Now that takedown notice, made under the current DCMA law, only went after a host that happened to have this unnamed open source software on their site. Imagine what would happen if a copyright holder decided to go after the entire open source project itself. If this download manager tool didn't provide a way to censor user downloads based on the requests made in accordance to an enacted SOPA law, then the software vendor could find itself getting advertising and payment systems cut, and the website filtered out of search engines and possibly even from the master DNS network.
For me, this is even more disturbing, because now it's not just copyright owners going after websites to protect their content (which is bad enough under the "Fourth Amendment? What Fourth Amendment?" aspects of SOPA) but they can also vaporize any software vendor they want from the Internet if they even suspect that software aids software piracy. I look at a BitTorrent client like Transmission, which I use to pull down Linux distros to examine and review, and wonder about its fate in such a climate. There are a bazillion legitimate uses for Transmission and it would silly to deny that some use it to download copyrighted content, too. Is Transmission responsible for that kind of use? If Transmission doesn't enable a way to block such illegal downloads, then by the decision of copyright holders and under the auspices of SOPA, the Transmission developers certainly would be responsible and could be taken down.
Think about that.
The bills are making progress through both houses of Congress, which has a lot of people worried. This coming Wednesday, Nov. 16, will be a memorable event in the life of SOPA.
First, that's the day the House Judiciary Committee will hear testimony on SOPA. The witness list of who's testifying has yet to be released, but Politico has some ideas:
"While the committee hasn't released its witness list just yet, MT hears that representatives from the MPAA, AFL-CIO and Pfizer as well as Register of Copyrights Maria Pallante will be on hand to testify.

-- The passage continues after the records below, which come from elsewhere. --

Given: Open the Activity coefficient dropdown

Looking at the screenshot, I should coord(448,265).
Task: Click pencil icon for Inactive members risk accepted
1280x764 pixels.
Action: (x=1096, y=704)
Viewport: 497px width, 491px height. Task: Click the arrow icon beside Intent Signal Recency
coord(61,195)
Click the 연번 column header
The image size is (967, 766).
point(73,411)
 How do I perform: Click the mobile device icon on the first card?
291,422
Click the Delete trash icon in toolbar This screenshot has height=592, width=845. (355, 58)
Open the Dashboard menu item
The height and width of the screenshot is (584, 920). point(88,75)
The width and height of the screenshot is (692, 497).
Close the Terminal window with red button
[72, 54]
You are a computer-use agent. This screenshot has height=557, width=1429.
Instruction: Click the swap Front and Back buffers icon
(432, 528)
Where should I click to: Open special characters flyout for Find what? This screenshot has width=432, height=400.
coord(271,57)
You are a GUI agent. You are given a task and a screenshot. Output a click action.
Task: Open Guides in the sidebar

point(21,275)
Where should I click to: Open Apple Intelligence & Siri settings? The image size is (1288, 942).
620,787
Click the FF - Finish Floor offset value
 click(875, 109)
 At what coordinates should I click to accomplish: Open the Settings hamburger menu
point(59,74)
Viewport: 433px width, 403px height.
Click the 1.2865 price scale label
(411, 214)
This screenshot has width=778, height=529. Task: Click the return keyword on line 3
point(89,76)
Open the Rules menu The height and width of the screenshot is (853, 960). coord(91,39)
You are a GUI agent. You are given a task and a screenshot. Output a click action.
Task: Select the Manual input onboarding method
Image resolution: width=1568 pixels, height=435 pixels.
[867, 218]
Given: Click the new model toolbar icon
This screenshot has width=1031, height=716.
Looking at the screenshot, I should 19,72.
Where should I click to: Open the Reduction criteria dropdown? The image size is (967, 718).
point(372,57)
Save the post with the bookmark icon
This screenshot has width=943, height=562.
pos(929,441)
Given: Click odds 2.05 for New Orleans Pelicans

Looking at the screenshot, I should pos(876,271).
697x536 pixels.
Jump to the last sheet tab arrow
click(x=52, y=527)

An industry source also says Google is considering testifying, but has not confirmed."
Nov. 16 is also a key date because that's the day protestors of the bills have planned for American Censorship Day.
"Boing Boing, Grooveshark, Free Software Foundation, The Electronic Frontier Foundation, Public Knowledge, Demand Progress, Open Congress/PPF, TechDirt, Fight for the Future and dozens of other sites have created this day to ask you to join them to stop S. 978 and HR 3261, as hard as you can. Write them, protest, call them, protest, support your favorite sites, protest, sign a letter, block out your site, protest," writes author and tech blogger Cory Doctorow.
A public outcry on these bills may bring attention to some of the more stringent elements of these pieces of legislation, as well as put political pressure on the White House to veto whatever form of these bills that might actually pass.
Piracy is a problem, to be sure, but giving private corporations so much power to indiscriminately take down websites--especially using the DNS system--without burden of proof is most assuredly not the answer.